Já a outra central sindical nacional diz estar em falta uma “análise objetiva e extensa sobre as potencialidades de modernização”, que “depende de setor para setor”. “Desde a agricultura ao setor extrativo, o uso de ferramentas de inteligência artificial é muito incipiente, para não dizer quase inexistente”, assinala Andrea Araújo, apontando que o uso destas ferramentas assenta “em empresas de pequena dimensão, baixo valor acrescentado e baixos salários e qualificação”.
Converter o modelo económico de baixos salários e baixas qualificações num modelo de maior valor acrescentado, segundo a CGTP, é fundamental, para o que apela ao desenvolvimento de “políticas de valorização dos trabalhadores, do trabalho e das qualificações, que previnam a perda constante dos trabalhadores mais qualificados para concorrentes externos”.
Existe, simultaneamente, a necessidade de criar infraestruturas tecnológicas adequadas, particularmente, redes internet de alta velocidade, que funcionem em todo o território nacional. “Ainda hoje há locais onde o 4G não chega, quanto mais o 5G. Não existe indústria 2.0 sem internet 5G”, aponta Andrea Araújo.

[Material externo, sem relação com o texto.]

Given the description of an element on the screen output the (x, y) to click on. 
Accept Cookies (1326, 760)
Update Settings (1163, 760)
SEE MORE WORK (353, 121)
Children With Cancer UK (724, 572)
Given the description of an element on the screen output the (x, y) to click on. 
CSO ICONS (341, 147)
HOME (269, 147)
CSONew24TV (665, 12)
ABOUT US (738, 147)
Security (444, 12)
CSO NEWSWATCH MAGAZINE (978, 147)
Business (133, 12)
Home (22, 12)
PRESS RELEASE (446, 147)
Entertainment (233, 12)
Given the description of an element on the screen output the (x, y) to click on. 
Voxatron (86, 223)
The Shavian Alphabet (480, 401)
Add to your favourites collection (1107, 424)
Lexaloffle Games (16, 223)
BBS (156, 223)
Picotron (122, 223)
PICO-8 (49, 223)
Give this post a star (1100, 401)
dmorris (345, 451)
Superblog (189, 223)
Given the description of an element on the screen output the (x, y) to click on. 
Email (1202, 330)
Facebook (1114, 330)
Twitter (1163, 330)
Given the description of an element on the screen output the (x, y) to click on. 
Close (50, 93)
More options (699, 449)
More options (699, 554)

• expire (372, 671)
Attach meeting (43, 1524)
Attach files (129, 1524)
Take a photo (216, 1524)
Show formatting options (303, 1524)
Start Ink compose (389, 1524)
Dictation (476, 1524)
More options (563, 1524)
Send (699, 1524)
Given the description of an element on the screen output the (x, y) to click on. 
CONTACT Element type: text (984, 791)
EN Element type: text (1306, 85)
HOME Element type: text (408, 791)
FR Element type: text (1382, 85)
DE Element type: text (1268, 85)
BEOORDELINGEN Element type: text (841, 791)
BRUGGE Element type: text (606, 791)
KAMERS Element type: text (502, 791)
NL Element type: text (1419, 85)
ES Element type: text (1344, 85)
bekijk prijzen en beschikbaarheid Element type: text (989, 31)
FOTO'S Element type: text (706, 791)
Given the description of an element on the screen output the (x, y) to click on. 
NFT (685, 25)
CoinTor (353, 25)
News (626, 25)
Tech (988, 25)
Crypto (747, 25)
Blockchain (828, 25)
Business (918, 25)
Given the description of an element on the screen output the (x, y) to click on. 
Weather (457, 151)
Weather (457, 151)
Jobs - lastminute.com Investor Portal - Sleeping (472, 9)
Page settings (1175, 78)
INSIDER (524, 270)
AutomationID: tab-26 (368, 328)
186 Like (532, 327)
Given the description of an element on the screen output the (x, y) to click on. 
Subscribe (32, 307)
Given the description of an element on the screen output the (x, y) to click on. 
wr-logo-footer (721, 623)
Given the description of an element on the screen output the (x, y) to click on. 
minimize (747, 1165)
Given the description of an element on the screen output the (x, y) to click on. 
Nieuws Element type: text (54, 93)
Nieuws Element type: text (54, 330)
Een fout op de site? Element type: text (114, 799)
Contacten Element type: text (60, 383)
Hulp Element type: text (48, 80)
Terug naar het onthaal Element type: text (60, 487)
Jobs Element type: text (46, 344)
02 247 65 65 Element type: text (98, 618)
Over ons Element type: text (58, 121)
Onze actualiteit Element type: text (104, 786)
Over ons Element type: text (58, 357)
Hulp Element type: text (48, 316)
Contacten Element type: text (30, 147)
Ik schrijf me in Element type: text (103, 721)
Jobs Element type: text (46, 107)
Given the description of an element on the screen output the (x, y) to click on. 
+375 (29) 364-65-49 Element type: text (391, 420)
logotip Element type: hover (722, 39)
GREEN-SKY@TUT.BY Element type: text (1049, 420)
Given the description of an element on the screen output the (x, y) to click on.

Em Portugal falta uma análise objetiva e extensa sobre as potencialidades de modernização e esta depende de setor para setor. Mas desde a agricultura ao setor extractivo, o uso de ferramentas de inteligência artificial é muito incipiente, para não dizer quase inexistente. Talvez se utilize a geolocalização na distribuição, mas não se usam ferramentas de inteligência artificial para a gestão dos recursos como a água, para a exploração e melhoria das colheitas, para a rega… O mesmo no setor extrativo ou na própria indústria, muito assente em empresas de pequena dimensão, baixo valor acrescentado e baixos salários e qualificação.
Por fim, a CGTP defende a necessidade de “uma política de substituição de importações que canalize para território nacional a produção e consumo de produtos de alto valor acrescentado”, bem como “a democratização do acesso ao conhecimento, à educação e ao ensino superior, apostando numa rede pública capaz de formar pessoal especializado em áreas como a inteligência artificial, sem que se percam para outros países”.